> [Work task]: Reproduce the data in full, exactly.

> [Raw data]:
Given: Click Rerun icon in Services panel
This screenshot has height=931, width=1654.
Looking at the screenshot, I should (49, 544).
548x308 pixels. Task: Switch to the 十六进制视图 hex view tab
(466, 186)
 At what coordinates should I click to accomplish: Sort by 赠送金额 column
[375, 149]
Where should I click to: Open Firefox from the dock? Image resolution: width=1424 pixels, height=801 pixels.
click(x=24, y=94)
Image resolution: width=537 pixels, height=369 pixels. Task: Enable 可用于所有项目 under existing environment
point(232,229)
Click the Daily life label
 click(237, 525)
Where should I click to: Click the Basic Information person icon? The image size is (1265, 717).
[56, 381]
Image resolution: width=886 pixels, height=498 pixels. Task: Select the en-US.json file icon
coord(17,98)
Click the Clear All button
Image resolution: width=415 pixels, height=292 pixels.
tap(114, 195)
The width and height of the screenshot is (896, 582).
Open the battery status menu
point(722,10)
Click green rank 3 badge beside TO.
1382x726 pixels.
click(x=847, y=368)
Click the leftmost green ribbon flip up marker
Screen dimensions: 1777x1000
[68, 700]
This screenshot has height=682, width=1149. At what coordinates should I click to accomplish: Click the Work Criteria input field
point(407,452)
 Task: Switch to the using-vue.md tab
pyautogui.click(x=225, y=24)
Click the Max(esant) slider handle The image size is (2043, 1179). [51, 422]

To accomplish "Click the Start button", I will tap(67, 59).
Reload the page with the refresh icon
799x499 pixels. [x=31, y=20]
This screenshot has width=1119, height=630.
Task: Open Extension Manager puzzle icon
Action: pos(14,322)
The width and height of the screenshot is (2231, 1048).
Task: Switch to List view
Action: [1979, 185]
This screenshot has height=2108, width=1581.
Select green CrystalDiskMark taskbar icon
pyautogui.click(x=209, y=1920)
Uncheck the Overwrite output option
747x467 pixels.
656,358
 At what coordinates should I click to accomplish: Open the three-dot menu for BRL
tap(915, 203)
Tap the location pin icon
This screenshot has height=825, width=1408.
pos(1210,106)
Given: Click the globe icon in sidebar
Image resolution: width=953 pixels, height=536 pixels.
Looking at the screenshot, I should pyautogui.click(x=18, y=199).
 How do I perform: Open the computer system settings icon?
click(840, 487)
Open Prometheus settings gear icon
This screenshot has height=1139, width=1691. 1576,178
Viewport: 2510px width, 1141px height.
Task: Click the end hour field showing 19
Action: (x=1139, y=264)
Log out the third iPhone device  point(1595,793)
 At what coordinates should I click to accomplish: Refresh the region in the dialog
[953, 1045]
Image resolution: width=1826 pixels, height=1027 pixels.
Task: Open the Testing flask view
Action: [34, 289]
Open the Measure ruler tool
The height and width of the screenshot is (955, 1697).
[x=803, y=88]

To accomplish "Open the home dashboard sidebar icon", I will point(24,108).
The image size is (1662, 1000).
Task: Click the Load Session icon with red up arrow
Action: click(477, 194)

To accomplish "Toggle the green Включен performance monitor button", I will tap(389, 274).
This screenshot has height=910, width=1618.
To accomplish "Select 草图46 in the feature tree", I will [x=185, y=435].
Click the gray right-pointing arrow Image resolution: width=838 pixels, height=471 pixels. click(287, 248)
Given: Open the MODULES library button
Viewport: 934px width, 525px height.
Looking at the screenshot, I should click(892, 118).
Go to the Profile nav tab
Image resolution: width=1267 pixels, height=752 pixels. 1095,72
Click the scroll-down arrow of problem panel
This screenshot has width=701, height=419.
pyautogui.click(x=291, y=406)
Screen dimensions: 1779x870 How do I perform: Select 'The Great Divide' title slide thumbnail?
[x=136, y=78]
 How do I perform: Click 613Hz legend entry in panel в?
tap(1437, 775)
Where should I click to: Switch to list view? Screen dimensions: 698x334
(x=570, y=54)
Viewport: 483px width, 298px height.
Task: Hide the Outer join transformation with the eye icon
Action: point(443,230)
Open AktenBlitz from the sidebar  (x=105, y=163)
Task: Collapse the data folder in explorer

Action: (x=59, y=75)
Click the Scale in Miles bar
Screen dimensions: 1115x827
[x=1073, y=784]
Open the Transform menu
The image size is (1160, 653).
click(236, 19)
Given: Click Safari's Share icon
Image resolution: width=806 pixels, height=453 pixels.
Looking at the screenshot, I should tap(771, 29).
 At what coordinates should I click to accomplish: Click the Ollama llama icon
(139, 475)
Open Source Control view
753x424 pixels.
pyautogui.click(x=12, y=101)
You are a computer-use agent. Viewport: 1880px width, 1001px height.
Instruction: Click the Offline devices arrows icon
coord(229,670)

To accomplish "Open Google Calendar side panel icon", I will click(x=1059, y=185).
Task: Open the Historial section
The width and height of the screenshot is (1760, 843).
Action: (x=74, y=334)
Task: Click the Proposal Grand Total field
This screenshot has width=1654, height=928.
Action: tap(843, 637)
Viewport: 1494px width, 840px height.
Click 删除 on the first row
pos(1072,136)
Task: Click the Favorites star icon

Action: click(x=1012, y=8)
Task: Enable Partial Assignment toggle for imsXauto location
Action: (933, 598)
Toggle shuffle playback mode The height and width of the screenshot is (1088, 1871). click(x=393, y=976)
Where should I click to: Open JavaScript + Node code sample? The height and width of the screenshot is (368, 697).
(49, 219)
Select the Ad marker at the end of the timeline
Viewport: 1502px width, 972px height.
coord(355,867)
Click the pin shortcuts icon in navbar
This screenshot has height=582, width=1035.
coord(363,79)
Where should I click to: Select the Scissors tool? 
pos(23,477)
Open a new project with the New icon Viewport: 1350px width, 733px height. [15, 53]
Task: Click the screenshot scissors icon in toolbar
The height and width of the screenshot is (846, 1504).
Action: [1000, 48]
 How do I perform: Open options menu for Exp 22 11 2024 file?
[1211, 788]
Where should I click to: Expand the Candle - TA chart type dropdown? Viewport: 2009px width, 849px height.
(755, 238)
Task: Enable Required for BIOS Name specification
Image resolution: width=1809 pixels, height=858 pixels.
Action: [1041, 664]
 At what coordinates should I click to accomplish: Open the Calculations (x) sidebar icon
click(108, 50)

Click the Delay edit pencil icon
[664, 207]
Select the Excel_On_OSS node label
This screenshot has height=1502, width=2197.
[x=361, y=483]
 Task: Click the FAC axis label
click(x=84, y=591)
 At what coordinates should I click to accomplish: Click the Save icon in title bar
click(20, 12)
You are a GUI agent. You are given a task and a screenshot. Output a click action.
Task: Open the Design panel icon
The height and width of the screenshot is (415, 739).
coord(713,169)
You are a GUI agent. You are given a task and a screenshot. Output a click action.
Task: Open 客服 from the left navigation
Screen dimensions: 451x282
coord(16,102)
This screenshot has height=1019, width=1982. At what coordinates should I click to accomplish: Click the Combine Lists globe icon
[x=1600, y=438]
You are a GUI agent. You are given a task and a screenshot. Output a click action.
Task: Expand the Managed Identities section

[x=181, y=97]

> [Exercise response]:
Given: Click Rerun icon in Services panel
This screenshot has height=931, width=1654.
Looking at the screenshot, I should (49, 544).
548x308 pixels. Task: Switch to the 十六进制视图 hex view tab
(466, 186)
 At what coordinates should I click to accomplish: Sort by 赠送金额 column
[375, 149]
Where should I click to: Open Firefox from the dock? Image resolution: width=1424 pixels, height=801 pixels.
click(x=24, y=94)
Image resolution: width=537 pixels, height=369 pixels. Task: Enable 可用于所有项目 under existing environment
point(232,229)
Click the Daily life label
 click(237, 525)
Where should I click to: Click the Basic Information person icon? The image size is (1265, 717).
[56, 381]
Image resolution: width=886 pixels, height=498 pixels. Task: Select the en-US.json file icon
coord(17,98)
Click the Clear All button
Image resolution: width=415 pixels, height=292 pixels.
tap(114, 195)
The width and height of the screenshot is (896, 582).
Open the battery status menu
point(722,10)
Click green rank 3 badge beside TO.
1382x726 pixels.
click(x=847, y=368)
Click the leftmost green ribbon flip up marker
Screen dimensions: 1777x1000
[68, 700]
This screenshot has height=682, width=1149. At what coordinates should I click to accomplish: Click the Work Criteria input field
point(407,452)
 Task: Switch to the using-vue.md tab
pyautogui.click(x=225, y=24)
Click the Max(esant) slider handle The image size is (2043, 1179). [51, 422]

To accomplish "Click the Start button", I will tap(67, 59).
Reload the page with the refresh icon
799x499 pixels. [x=31, y=20]
This screenshot has width=1119, height=630.
Task: Open Extension Manager puzzle icon
Action: pos(14,322)
The width and height of the screenshot is (2231, 1048).
Task: Switch to List view
Action: [1979, 185]
This screenshot has height=2108, width=1581.
Select green CrystalDiskMark taskbar icon
pyautogui.click(x=209, y=1920)
Uncheck the Overwrite output option
747x467 pixels.
656,358
 At what coordinates should I click to accomplish: Open the three-dot menu for BRL
tap(915, 203)
Tap the location pin icon
This screenshot has height=825, width=1408.
pos(1210,106)
Given: Click the globe icon in sidebar
Image resolution: width=953 pixels, height=536 pixels.
Looking at the screenshot, I should pyautogui.click(x=18, y=199).
 How do I perform: Open the computer system settings icon?
click(840, 487)
Open Prometheus settings gear icon
This screenshot has height=1139, width=1691. 1576,178
Viewport: 2510px width, 1141px height.
Task: Click the end hour field showing 19
Action: (x=1139, y=264)
Log out the third iPhone device  point(1595,793)
 At what coordinates should I click to accomplish: Refresh the region in the dialog
[953, 1045]
Image resolution: width=1826 pixels, height=1027 pixels.
Task: Open the Testing flask view
Action: [34, 289]
Open the Measure ruler tool
The height and width of the screenshot is (955, 1697).
[x=803, y=88]

To accomplish "Open the home dashboard sidebar icon", I will point(24,108).
The image size is (1662, 1000).
Task: Click the Load Session icon with red up arrow
Action: click(477, 194)

To accomplish "Toggle the green Включен performance monitor button", I will tap(389, 274).
This screenshot has height=910, width=1618.
To accomplish "Select 草图46 in the feature tree", I will [x=185, y=435].
Click the gray right-pointing arrow Image resolution: width=838 pixels, height=471 pixels. click(287, 248)
Given: Open the MODULES library button
Viewport: 934px width, 525px height.
Looking at the screenshot, I should click(892, 118).
Go to the Profile nav tab
Image resolution: width=1267 pixels, height=752 pixels. 1095,72
Click the scroll-down arrow of problem panel
This screenshot has width=701, height=419.
pyautogui.click(x=291, y=406)
Screen dimensions: 1779x870 How do I perform: Select 'The Great Divide' title slide thumbnail?
[x=136, y=78]
 How do I perform: Click 613Hz legend entry in panel в?
tap(1437, 775)
Where should I click to: Switch to list view? Screen dimensions: 698x334
(x=570, y=54)
Viewport: 483px width, 298px height.
Task: Hide the Outer join transformation with the eye icon
Action: point(443,230)
Open AktenBlitz from the sidebar  (x=105, y=163)
Task: Collapse the data folder in explorer

Action: (x=59, y=75)
Click the Scale in Miles bar
Screen dimensions: 1115x827
[x=1073, y=784]
Open the Transform menu
The image size is (1160, 653).
click(236, 19)
Given: Click Safari's Share icon
Image resolution: width=806 pixels, height=453 pixels.
Looking at the screenshot, I should tap(771, 29).
 At what coordinates should I click to accomplish: Click the Ollama llama icon
(139, 475)
Open Source Control view
753x424 pixels.
pyautogui.click(x=12, y=101)
You are a computer-use agent. Viewport: 1880px width, 1001px height.
Instruction: Click the Offline devices arrows icon
coord(229,670)

To accomplish "Open Google Calendar side panel icon", I will click(x=1059, y=185).
Task: Open the Historial section
The width and height of the screenshot is (1760, 843).
Action: (x=74, y=334)
Task: Click the Proposal Grand Total field
This screenshot has width=1654, height=928.
Action: tap(843, 637)
Viewport: 1494px width, 840px height.
Click 删除 on the first row
pos(1072,136)
Task: Click the Favorites star icon

Action: click(x=1012, y=8)
Task: Enable Partial Assignment toggle for imsXauto location
Action: (933, 598)
Toggle shuffle playback mode The height and width of the screenshot is (1088, 1871). click(x=393, y=976)
Where should I click to: Open JavaScript + Node code sample? The height and width of the screenshot is (368, 697).
(49, 219)
Select the Ad marker at the end of the timeline
Viewport: 1502px width, 972px height.
coord(355,867)
Click the pin shortcuts icon in navbar
This screenshot has height=582, width=1035.
coord(363,79)
Where should I click to: Select the Scissors tool? 
pos(23,477)
Open a new project with the New icon Viewport: 1350px width, 733px height. [15, 53]
Task: Click the screenshot scissors icon in toolbar
The height and width of the screenshot is (846, 1504).
Action: [1000, 48]
 How do I perform: Open options menu for Exp 22 11 2024 file?
[1211, 788]
Where should I click to: Expand the Candle - TA chart type dropdown? Viewport: 2009px width, 849px height.
(755, 238)
Task: Enable Required for BIOS Name specification
Image resolution: width=1809 pixels, height=858 pixels.
Action: [1041, 664]
 At what coordinates should I click to accomplish: Open the Calculations (x) sidebar icon
click(108, 50)

Click the Delay edit pencil icon
[664, 207]
Select the Excel_On_OSS node label
This screenshot has height=1502, width=2197.
[x=361, y=483]
 Task: Click the FAC axis label
click(x=84, y=591)
 At what coordinates should I click to accomplish: Click the Save icon in title bar
click(20, 12)
You are a GUI agent. You are given a task and a screenshot. Output a click action.
Task: Open the Design panel icon
The height and width of the screenshot is (415, 739).
coord(713,169)
You are a GUI agent. You are given a task and a screenshot. Output a click action.
Task: Open 客服 from the left navigation
Screen dimensions: 451x282
coord(16,102)
This screenshot has height=1019, width=1982. At what coordinates should I click to accomplish: Click the Combine Lists globe icon
[x=1600, y=438]
You are a GUI agent. You are given a task and a screenshot. Output a click action.
Task: Expand the Managed Identities section

[x=181, y=97]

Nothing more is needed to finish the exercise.